Work to be completed »
Once the line containing "Instruction: Choose the Dim Forest card" is found, copy it and each subsequent line exactly. Stop at the end of the records below.

────

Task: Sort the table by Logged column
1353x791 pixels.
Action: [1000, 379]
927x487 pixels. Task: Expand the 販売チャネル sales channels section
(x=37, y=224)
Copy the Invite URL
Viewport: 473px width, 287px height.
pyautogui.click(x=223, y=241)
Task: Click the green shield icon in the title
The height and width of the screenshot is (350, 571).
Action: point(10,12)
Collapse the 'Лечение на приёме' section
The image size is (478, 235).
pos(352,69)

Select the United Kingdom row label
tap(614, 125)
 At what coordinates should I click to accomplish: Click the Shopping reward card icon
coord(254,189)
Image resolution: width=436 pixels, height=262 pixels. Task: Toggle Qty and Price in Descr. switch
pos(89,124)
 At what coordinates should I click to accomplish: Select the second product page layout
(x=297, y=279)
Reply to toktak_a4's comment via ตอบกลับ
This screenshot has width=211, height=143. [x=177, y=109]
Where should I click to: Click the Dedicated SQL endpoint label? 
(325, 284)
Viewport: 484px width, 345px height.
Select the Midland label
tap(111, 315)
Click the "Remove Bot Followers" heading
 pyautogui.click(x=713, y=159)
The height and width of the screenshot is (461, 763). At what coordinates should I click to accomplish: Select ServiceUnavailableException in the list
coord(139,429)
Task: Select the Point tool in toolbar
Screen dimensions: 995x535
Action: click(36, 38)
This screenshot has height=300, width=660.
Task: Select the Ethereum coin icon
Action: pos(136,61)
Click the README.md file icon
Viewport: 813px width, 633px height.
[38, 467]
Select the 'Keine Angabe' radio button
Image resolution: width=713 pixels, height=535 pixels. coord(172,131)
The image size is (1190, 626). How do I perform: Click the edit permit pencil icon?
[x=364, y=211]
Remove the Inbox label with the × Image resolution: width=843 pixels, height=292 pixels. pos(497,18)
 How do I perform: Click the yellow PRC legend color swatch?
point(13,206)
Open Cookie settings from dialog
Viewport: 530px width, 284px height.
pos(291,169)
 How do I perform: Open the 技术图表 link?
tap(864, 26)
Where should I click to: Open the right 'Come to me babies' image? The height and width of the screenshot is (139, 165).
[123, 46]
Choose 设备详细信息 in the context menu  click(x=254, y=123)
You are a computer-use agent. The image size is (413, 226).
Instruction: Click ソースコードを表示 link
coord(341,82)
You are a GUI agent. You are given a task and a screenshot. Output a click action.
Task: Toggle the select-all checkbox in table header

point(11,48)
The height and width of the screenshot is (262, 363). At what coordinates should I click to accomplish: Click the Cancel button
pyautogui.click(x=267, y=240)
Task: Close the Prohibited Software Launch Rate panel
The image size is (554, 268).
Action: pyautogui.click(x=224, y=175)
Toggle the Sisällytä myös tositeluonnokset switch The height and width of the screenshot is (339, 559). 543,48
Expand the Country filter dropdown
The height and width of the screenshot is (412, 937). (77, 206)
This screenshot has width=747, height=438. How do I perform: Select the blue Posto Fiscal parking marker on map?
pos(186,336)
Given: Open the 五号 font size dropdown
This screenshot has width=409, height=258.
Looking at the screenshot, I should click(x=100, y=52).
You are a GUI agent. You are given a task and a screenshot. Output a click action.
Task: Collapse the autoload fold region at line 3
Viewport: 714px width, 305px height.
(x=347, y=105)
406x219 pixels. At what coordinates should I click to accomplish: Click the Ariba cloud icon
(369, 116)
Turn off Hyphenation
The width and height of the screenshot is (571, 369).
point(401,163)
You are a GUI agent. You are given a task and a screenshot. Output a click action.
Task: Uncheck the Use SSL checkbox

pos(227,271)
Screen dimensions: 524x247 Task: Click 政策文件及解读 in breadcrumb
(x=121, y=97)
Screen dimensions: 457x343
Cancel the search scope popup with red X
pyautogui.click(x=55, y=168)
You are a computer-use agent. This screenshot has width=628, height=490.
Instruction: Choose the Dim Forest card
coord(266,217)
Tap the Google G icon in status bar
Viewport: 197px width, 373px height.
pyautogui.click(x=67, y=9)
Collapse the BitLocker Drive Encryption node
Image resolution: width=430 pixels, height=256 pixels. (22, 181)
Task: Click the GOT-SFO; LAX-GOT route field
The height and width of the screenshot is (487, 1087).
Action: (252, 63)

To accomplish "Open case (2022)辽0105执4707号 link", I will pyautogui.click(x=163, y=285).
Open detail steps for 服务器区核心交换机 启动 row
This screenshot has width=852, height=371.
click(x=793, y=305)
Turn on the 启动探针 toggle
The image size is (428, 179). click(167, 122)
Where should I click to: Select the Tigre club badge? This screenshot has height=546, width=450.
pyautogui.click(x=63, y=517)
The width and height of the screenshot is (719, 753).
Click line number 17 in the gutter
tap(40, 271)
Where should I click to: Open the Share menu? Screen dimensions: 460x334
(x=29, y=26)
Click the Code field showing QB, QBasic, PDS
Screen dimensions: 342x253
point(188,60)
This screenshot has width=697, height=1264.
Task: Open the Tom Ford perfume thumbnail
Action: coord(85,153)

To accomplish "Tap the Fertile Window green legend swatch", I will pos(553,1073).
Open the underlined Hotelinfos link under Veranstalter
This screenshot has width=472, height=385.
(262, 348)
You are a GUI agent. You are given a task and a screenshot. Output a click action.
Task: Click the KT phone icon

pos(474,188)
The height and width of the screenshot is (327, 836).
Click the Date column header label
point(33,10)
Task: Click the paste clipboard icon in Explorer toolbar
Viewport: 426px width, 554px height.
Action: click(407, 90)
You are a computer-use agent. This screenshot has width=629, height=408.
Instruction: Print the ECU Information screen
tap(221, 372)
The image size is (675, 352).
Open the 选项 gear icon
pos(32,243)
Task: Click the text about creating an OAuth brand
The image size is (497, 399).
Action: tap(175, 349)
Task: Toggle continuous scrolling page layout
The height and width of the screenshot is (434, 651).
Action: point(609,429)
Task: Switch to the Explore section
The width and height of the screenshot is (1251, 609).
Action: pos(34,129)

────

Your solution »
Instruction: Choose the Dim Forest card
coord(266,217)
Tap the Google G icon in status bar
Viewport: 197px width, 373px height.
pyautogui.click(x=67, y=9)
Collapse the BitLocker Drive Encryption node
Image resolution: width=430 pixels, height=256 pixels. (22, 181)
Task: Click the GOT-SFO; LAX-GOT route field
The height and width of the screenshot is (487, 1087).
Action: (252, 63)

To accomplish "Open case (2022)辽0105执4707号 link", I will pyautogui.click(x=163, y=285).
Open detail steps for 服务器区核心交换机 启动 row
This screenshot has width=852, height=371.
click(x=793, y=305)
Turn on the 启动探针 toggle
The image size is (428, 179). click(167, 122)
Where should I click to: Select the Tigre club badge? This screenshot has height=546, width=450.
pyautogui.click(x=63, y=517)
The width and height of the screenshot is (719, 753).
Click line number 17 in the gutter
tap(40, 271)
Where should I click to: Open the Share menu? Screen dimensions: 460x334
(x=29, y=26)
Click the Code field showing QB, QBasic, PDS
Screen dimensions: 342x253
point(188,60)
This screenshot has width=697, height=1264.
Task: Open the Tom Ford perfume thumbnail
Action: coord(85,153)

To accomplish "Tap the Fertile Window green legend swatch", I will pos(553,1073).
Open the underlined Hotelinfos link under Veranstalter
This screenshot has width=472, height=385.
(262, 348)
You are a GUI agent. You are given a task and a screenshot. Output a click action.
Task: Click the KT phone icon

pos(474,188)
The height and width of the screenshot is (327, 836).
Click the Date column header label
point(33,10)
Task: Click the paste clipboard icon in Explorer toolbar
Viewport: 426px width, 554px height.
Action: click(407, 90)
You are a computer-use agent. This screenshot has width=629, height=408.
Instruction: Print the ECU Information screen
tap(221, 372)
The image size is (675, 352).
Open the 选项 gear icon
pos(32,243)
Task: Click the text about creating an OAuth brand
The image size is (497, 399).
Action: tap(175, 349)
Task: Toggle continuous scrolling page layout
The height and width of the screenshot is (434, 651).
Action: point(609,429)
Task: Switch to the Explore section
The width and height of the screenshot is (1251, 609).
Action: pos(34,129)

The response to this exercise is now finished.